Nest’s New ‘Learning Thermostat’ …
… Comes With Enhanced WiFi And Bluetooth Radio
Nest — the biggest name in the nascent smart home industry and a division of Alphabet, Google’s new corporate structure — is finally upgrading the hardware for its “Learning Thermostat.” On Tuesday, the Palo Alto, Calif.-based business announced the third generation version of its Internet-connected thermostat, which markets itself as being able to learn a user’s temperature preferences and living patterns in order to keep them comfortable while also saving them money on their energy bill.
There’s no huge upgrades in the new hardware from the second generation — just lots of slight tweaks and minor improvements. On the surface, the new $250 hardware sports a brighter, larger, high-resolution display (229 pixels per inch). It’s also thinner.
Nest is trumpeting some additional software features in the new thermostat. With the improved display, for example, Nest is introducing what it calls “Farsight” that will make the screen wake up when a user is up to 25 feet away from the thermostat. The screen shows the target temperature or a clock. The new Farsight feature uses the sensors on the front of the thermostat to pick up motion. Not the most exciting update.
But some of the more important updates are all happening inside the device. The WiFi radio is getting an upgrade. The new thermostat runs beefier WiFi on the 5GHz spectrum instead of the 2.4 GHz spectrum used in previous versions of the device. That should improve the connectivity performance of the hardware on increasingly crowded home WiFi networks.
The thermostat also gets the addition of a Bluetooth Low Energy radio, an increasingly popular radio standard found in every smartphone. At first, though, the Bluetooth radio will not be activated in the new thermostat. Instead, Nest is “future proofing” the device. “We believe Bluetooth low energy has some great advantages and we’d love to do something with it in the future,” said Maxime Veron, head of hardware product marketing at Nest.
A Zigbee chip running Thread communication protocol, which Nest created, is also sticking around in the third generation hardware, but still remains unactivated in the thermostats.
There are also now 10 temperature sensors in the new thermostat versus only three in previous version. These additional sensors are all inside the thermostat to pick up the temperature in the product. Nest can correct for the temperature inside the device to more accurately pick up the temperature in the area surrounding the thermostat. It makes the thermostat much much accurate over previous versions, said Veron. Veron claimed the new thermostat can detect the accurate temperature 99% of the time — he wouldn’t say what kind of accuracy previous versions of the thermostat got.

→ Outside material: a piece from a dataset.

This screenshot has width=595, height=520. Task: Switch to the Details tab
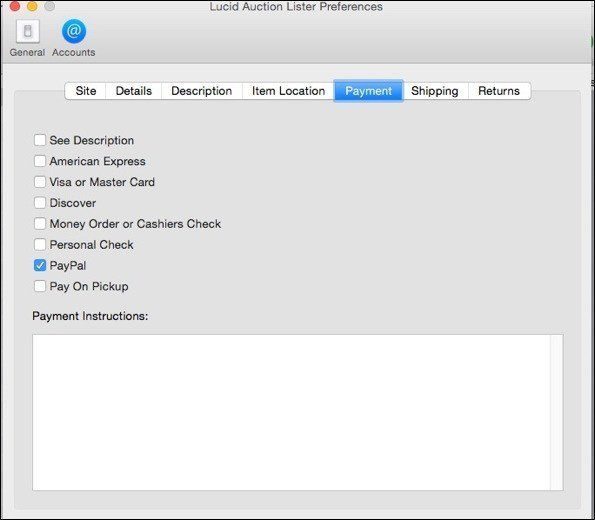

In terms of upgrades, that’s mostly it for the third-generation hardware as far as I can tell. As with many of these Internet-connected products invading the market, many of the functions and additional features will appear later through software upgrades.
It had been a while since the last hardware update of the thermostat – the second generation version of the thermostat came out in 2012. It’s strange Nest didn’t launch this new thermostat in June when it announced a refresh of two of its other hardware products: the Nest Cam, a WiFi-connected security camera, and the second generation Nest Protect, its smoke and carbon monoxide alarm. Veron said the company had been working on the new thermostat for the past year.
Available on Tuesday, the new hardware doesn’t look like it will being sold in the Apple Store, where previous versions of the thermostat were sold until recently, as I was the first to report last month. So far, the third generation thermostat hardware will be sold online and at some physical retail: Best Buy, Google Store, Lowe’s, The Home Depot HD -1.50%, Sam’s Club, Target and Verizon stores. Nest will also be getting the thermostat out through partnerships with various utilities, energy companies and other enterprises: Southern Company, Direct Energy, SunEdison, Infinite Energy, Reliant and ADT ADT -3.23%. Through these partnerships, some people will either be getting a free Nest thermostat or a discounted thermostat.
Nest is facing a number of strong competitors in the Internet-connected thermostat category, including the ecobee3, which took its place in the Apple Store and is a certified HomeKit product, Apple’s recent smart home communication protocol for syncing up devices in iOS.
Since Nest was acquired by Google in January 2014 for $3.2 billion in cash, the company has been relatively quiet outside of a half a billion dollar acquisition of the WiFi-based security camera company, Dropcam. Still, the company does seem to be more open about touting some of its success. In Nest’s marketing materials, it’s starting to reference that the number of homes out there with Nest devices to be in the ”millions.”